* _HOW TO COMPLETE THIS TASK_: Each of the entries below should be written out exactly as it reads.

Saved entries:
· · · ·

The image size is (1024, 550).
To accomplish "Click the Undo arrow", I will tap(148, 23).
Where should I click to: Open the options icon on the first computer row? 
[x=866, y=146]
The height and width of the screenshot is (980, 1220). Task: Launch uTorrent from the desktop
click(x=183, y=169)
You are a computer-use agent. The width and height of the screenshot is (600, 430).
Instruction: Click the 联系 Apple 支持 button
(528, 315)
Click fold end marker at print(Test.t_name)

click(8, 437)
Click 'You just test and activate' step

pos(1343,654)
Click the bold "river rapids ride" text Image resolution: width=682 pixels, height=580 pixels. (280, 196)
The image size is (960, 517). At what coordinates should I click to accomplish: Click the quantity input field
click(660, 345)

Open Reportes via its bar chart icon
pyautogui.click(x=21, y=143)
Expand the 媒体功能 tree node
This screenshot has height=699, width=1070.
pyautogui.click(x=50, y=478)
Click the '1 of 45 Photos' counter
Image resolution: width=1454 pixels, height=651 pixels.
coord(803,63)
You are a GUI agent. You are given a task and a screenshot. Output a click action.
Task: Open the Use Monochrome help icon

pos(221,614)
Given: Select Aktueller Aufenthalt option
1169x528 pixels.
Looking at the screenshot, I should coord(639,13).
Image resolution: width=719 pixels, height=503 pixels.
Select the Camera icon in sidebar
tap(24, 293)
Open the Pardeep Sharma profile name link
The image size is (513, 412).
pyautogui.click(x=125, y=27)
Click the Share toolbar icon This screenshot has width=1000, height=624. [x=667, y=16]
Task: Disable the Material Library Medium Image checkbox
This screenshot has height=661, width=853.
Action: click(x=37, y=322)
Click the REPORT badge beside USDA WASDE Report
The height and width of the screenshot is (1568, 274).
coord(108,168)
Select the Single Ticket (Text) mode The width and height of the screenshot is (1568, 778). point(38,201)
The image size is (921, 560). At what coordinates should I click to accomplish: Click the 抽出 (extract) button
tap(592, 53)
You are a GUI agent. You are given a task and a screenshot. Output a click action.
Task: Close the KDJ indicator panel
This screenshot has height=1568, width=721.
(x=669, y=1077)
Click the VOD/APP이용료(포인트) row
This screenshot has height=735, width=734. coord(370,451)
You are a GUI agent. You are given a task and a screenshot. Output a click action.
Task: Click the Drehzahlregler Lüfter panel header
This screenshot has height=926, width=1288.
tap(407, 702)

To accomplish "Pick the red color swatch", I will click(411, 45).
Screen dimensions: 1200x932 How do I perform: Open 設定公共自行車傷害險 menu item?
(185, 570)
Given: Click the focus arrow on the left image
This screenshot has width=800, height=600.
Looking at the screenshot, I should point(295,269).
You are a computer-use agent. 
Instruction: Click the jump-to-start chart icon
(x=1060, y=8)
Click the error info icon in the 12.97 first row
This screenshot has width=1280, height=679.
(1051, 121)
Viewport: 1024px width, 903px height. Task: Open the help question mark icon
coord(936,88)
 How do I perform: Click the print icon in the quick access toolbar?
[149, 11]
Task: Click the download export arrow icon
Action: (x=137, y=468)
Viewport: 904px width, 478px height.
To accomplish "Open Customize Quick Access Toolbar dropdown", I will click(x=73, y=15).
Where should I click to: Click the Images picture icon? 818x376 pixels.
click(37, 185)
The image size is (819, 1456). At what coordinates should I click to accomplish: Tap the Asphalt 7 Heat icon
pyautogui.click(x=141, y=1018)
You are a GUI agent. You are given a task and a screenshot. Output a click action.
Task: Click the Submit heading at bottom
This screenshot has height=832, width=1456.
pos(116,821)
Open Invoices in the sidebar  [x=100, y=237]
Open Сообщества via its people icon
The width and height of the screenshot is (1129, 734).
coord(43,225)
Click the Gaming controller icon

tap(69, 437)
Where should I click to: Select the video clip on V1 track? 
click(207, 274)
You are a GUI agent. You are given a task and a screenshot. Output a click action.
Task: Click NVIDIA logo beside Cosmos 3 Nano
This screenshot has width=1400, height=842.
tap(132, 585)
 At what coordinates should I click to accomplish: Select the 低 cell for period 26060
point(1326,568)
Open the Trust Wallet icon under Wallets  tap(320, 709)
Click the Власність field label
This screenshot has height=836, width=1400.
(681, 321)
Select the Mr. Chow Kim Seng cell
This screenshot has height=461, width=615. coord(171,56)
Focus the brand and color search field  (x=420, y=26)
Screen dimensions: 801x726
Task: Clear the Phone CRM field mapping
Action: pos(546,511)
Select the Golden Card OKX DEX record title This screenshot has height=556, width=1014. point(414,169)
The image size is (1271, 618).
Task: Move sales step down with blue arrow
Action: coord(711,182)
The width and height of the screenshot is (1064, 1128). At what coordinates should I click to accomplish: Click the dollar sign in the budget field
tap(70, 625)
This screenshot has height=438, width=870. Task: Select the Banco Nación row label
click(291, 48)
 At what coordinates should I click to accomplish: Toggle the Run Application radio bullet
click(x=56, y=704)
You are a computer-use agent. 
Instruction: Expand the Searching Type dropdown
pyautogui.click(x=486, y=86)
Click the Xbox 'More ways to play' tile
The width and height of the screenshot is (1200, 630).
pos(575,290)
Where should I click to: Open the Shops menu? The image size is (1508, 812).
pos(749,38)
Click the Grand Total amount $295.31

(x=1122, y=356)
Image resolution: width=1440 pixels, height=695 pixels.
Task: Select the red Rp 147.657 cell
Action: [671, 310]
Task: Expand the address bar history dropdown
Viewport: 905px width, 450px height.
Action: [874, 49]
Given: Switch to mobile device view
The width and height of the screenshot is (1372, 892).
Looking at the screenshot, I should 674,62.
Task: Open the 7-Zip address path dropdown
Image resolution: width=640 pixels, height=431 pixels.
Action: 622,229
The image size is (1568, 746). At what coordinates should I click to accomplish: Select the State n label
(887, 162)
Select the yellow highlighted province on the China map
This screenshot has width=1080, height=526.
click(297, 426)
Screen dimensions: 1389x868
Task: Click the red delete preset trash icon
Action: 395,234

· · · ·

* _TASK RESPONSE_:
The image size is (1024, 550).
To accomplish "Click the Undo arrow", I will tap(148, 23).
Where should I click to: Open the options icon on the first computer row? 
[x=866, y=146]
The height and width of the screenshot is (980, 1220). Task: Launch uTorrent from the desktop
click(x=183, y=169)
You are a computer-use agent. The width and height of the screenshot is (600, 430).
Instruction: Click the 联系 Apple 支持 button
(528, 315)
Click fold end marker at print(Test.t_name)

click(8, 437)
Click 'You just test and activate' step

pos(1343,654)
Click the bold "river rapids ride" text Image resolution: width=682 pixels, height=580 pixels. (280, 196)
The image size is (960, 517). At what coordinates should I click to accomplish: Click the quantity input field
click(660, 345)

Open Reportes via its bar chart icon
pyautogui.click(x=21, y=143)
Expand the 媒体功能 tree node
This screenshot has height=699, width=1070.
pyautogui.click(x=50, y=478)
Click the '1 of 45 Photos' counter
Image resolution: width=1454 pixels, height=651 pixels.
coord(803,63)
You are a GUI agent. You are given a task and a screenshot. Output a click action.
Task: Open the Use Monochrome help icon

pos(221,614)
Given: Select Aktueller Aufenthalt option
1169x528 pixels.
Looking at the screenshot, I should coord(639,13).
Image resolution: width=719 pixels, height=503 pixels.
Select the Camera icon in sidebar
tap(24, 293)
Open the Pardeep Sharma profile name link
The image size is (513, 412).
pyautogui.click(x=125, y=27)
Click the Share toolbar icon This screenshot has width=1000, height=624. [x=667, y=16]
Task: Disable the Material Library Medium Image checkbox
This screenshot has height=661, width=853.
Action: click(x=37, y=322)
Click the REPORT badge beside USDA WASDE Report
The height and width of the screenshot is (1568, 274).
coord(108,168)
Select the Single Ticket (Text) mode The width and height of the screenshot is (1568, 778). point(38,201)
The image size is (921, 560). At what coordinates should I click to accomplish: Click the 抽出 (extract) button
tap(592, 53)
You are a GUI agent. You are given a task and a screenshot. Output a click action.
Task: Close the KDJ indicator panel
This screenshot has height=1568, width=721.
(x=669, y=1077)
Click the VOD/APP이용료(포인트) row
This screenshot has height=735, width=734. coord(370,451)
You are a GUI agent. You are given a task and a screenshot. Output a click action.
Task: Click the Drehzahlregler Lüfter panel header
This screenshot has height=926, width=1288.
tap(407, 702)

To accomplish "Pick the red color swatch", I will click(411, 45).
Screen dimensions: 1200x932 How do I perform: Open 設定公共自行車傷害險 menu item?
(185, 570)
Given: Click the focus arrow on the left image
This screenshot has width=800, height=600.
Looking at the screenshot, I should point(295,269).
You are a computer-use agent. 
Instruction: Click the jump-to-start chart icon
(x=1060, y=8)
Click the error info icon in the 12.97 first row
This screenshot has width=1280, height=679.
(1051, 121)
Viewport: 1024px width, 903px height. Task: Open the help question mark icon
coord(936,88)
 How do I perform: Click the print icon in the quick access toolbar?
[149, 11]
Task: Click the download export arrow icon
Action: (x=137, y=468)
Viewport: 904px width, 478px height.
To accomplish "Open Customize Quick Access Toolbar dropdown", I will click(x=73, y=15).
Where should I click to: Click the Images picture icon? 818x376 pixels.
click(37, 185)
The image size is (819, 1456). At what coordinates should I click to accomplish: Tap the Asphalt 7 Heat icon
pyautogui.click(x=141, y=1018)
You are a GUI agent. You are given a task and a screenshot. Output a click action.
Task: Click the Submit heading at bottom
This screenshot has height=832, width=1456.
pos(116,821)
Open Invoices in the sidebar  [x=100, y=237]
Open Сообщества via its people icon
The width and height of the screenshot is (1129, 734).
coord(43,225)
Click the Gaming controller icon

tap(69, 437)
Where should I click to: Select the video clip on V1 track? 
click(207, 274)
You are a GUI agent. You are given a task and a screenshot. Output a click action.
Task: Click NVIDIA logo beside Cosmos 3 Nano
This screenshot has width=1400, height=842.
tap(132, 585)
 At what coordinates should I click to accomplish: Select the 低 cell for period 26060
point(1326,568)
Open the Trust Wallet icon under Wallets  tap(320, 709)
Click the Власність field label
This screenshot has height=836, width=1400.
(681, 321)
Select the Mr. Chow Kim Seng cell
This screenshot has height=461, width=615. coord(171,56)
Focus the brand and color search field  (x=420, y=26)
Screen dimensions: 801x726
Task: Clear the Phone CRM field mapping
Action: pos(546,511)
Select the Golden Card OKX DEX record title This screenshot has height=556, width=1014. point(414,169)
The image size is (1271, 618).
Task: Move sales step down with blue arrow
Action: coord(711,182)
The width and height of the screenshot is (1064, 1128). At what coordinates should I click to accomplish: Click the dollar sign in the budget field
tap(70, 625)
This screenshot has height=438, width=870. Task: Select the Banco Nación row label
click(291, 48)
 At what coordinates should I click to accomplish: Toggle the Run Application radio bullet
click(x=56, y=704)
You are a computer-use agent. 
Instruction: Expand the Searching Type dropdown
pyautogui.click(x=486, y=86)
Click the Xbox 'More ways to play' tile
The width and height of the screenshot is (1200, 630).
pos(575,290)
Where should I click to: Open the Shops menu? The image size is (1508, 812).
pos(749,38)
Click the Grand Total amount $295.31

(x=1122, y=356)
Image resolution: width=1440 pixels, height=695 pixels.
Task: Select the red Rp 147.657 cell
Action: [671, 310]
Task: Expand the address bar history dropdown
Viewport: 905px width, 450px height.
Action: [874, 49]
Given: Switch to mobile device view
The width and height of the screenshot is (1372, 892).
Looking at the screenshot, I should 674,62.
Task: Open the 7-Zip address path dropdown
Image resolution: width=640 pixels, height=431 pixels.
Action: 622,229
The image size is (1568, 746). At what coordinates should I click to accomplish: Select the State n label
(887, 162)
Select the yellow highlighted province on the China map
This screenshot has width=1080, height=526.
click(297, 426)
Screen dimensions: 1389x868
Task: Click the red delete preset trash icon
Action: 395,234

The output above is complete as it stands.